You have successfully moved into the second meeting. Now you are in a good place, except you still know only one single contact who is not yet your sales champion. You know that the nature of what you sell will need more stakeholders and a leader who will need to greenlight your solution and your investment.
If you have mastered the ability to acquire the right task force members to engage with, you reduce your sales cycle and make your case with the leader who is going to autograph your contract in the future.
Now imagine that you are deep in discovery, and you are asking questions about the client’s company and their industry. At some point, you ask your main contact about their problem. The look on her face suggests that you may not be the best person to help them to make a significant change in their business. You are now sitting in your car, holding your heart.

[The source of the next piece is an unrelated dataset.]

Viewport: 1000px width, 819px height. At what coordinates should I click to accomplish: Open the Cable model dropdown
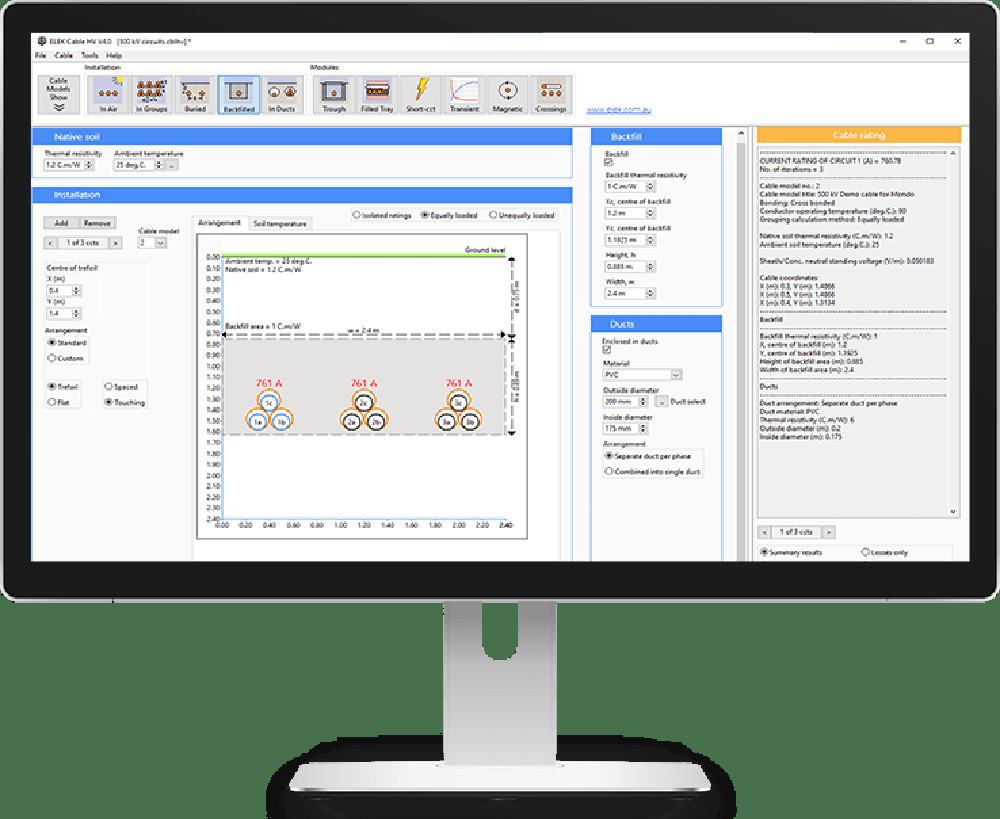[161, 243]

Because you did no research on the company or the industry, and you did not meet with any of your peers who have already figured out the industry and the common problems and how best to solve them. If you spent the same amount time on research as you spend on cold calling, you would have coasted right into the next conversation.
Since everything is going straight to Hell, you may as well pitch your solution. You start by asking your contact if you can share your solution. Your contacts are now getting tired, and a couple of stakeholders stand up and walk out of the conference room. You feel like you are going to be sick. You carry on sharing the many features without a single word about the better outcomes the client needs.
If you had spent the time you spend on trying every new approach you find on LinkedIn, you would learn to address the strategic outcomes the client needs. This would have you moving closer to the signature instead of worrying about removing the opportunity from your pipeline.
You are going to provide your client with a presentation and a proposal, even though you are not optimistic about your chances. You have no typos and remembered to change the company’s name and logo. You are waiting for the call to tell you they decided to go in another direction—that direction is away from you and toward one of your many competitors.
If you had studied all the stages of the sales conversation instead of limiting your studying to cold calls, you would have increased your ability to win deals that you are now losing.
Your role as a full-cycle salesperson requires you to be able to handle every aspect of the sales conversation. When you prioritize something like cold calling, you get into the conference room, walking out with nothing other than your laptop and your car keys.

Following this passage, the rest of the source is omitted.